まだリカルドたちの小屋が襲われる前、つまりルナシエーラがトラッシュの元へ行き、自分の想いを告白する前のことである。
大臣は、ウィスタリアの森の奥深くで生活する老夫婦のもとに来た少女がどうやらルナシエーラであるらしい、という報告を配下の者から受けていた。

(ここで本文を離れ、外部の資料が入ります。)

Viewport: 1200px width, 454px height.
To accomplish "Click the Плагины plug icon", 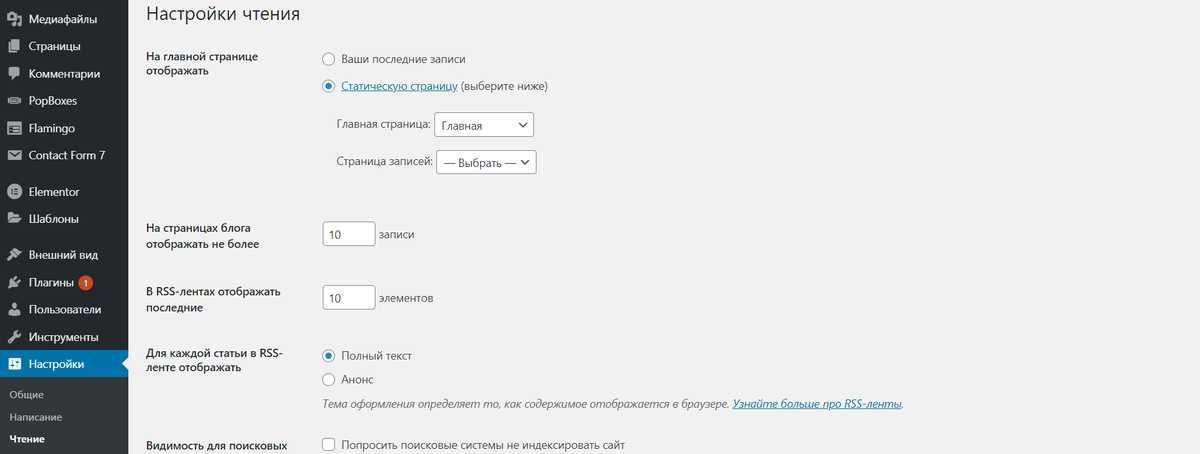I will pos(14,283).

「……はい。この間トラキーアの下町で情報が入りました。なんでも、美しく世間知らずな少女をさらおうとしたチンピラ数人が、やたら強い身軽な少年にのされたとか。どうやらその少女が姫様らしうございます」
「そうか」
大臣は少し考え込む。
ルナシエーラが塔から消えて、既に一ヵ月。彼女が二十才になる誕生日――つまり結婚式の日は刻一刻と近づきつつあり、大臣はやや焦心を覚えながらトラキーア全土を捜し回っていた。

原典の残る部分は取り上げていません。